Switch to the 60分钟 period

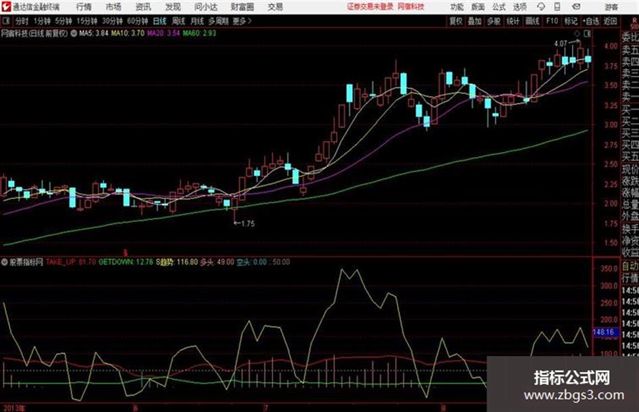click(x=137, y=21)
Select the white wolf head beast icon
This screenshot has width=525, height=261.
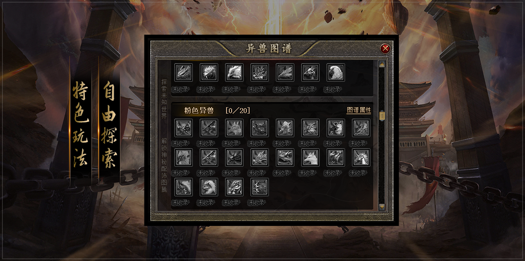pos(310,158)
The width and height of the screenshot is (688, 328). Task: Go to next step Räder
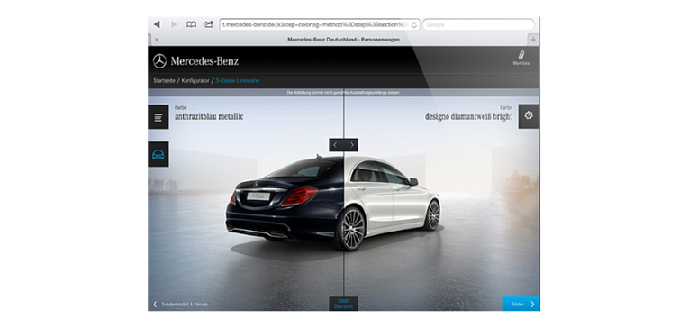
--
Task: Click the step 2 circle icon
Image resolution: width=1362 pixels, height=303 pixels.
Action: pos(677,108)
---
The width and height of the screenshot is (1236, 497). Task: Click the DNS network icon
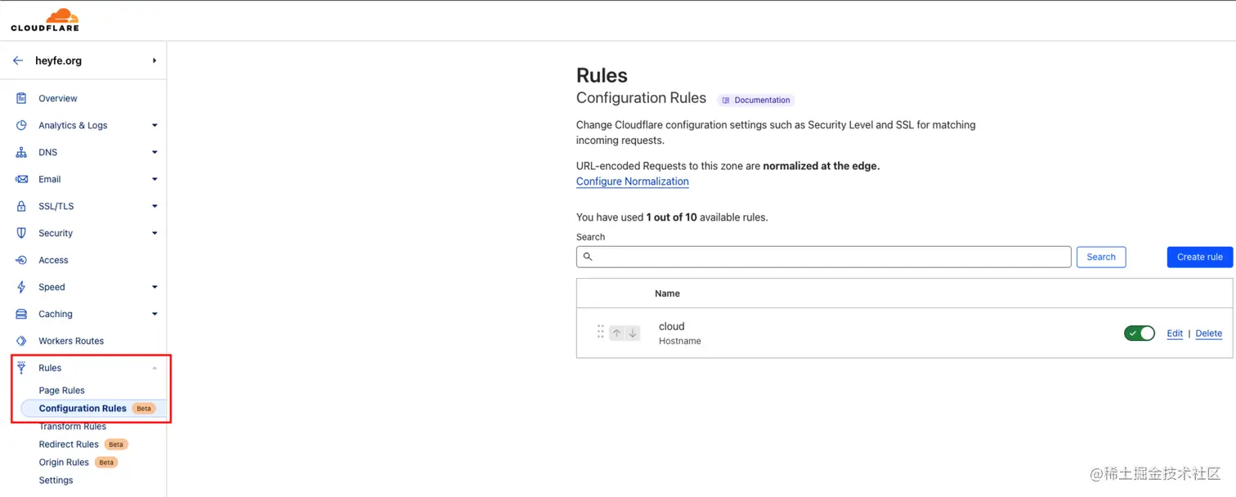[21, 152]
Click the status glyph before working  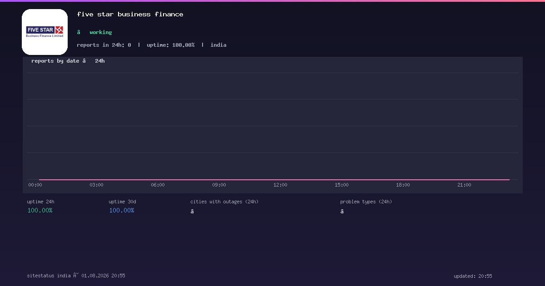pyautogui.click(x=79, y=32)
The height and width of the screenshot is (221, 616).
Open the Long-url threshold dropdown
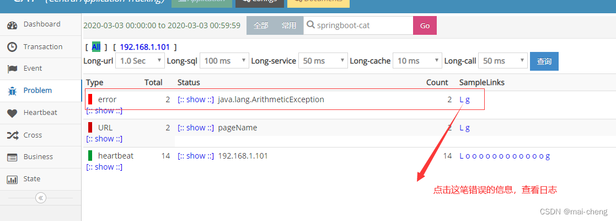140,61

• _Task goal_: Could you copy every line from the records that has "step" in it?

• _Final answer_:
The width and height of the screenshot is (688, 328). Task: Go to next step Räder
Task: Click the step 2 circle icon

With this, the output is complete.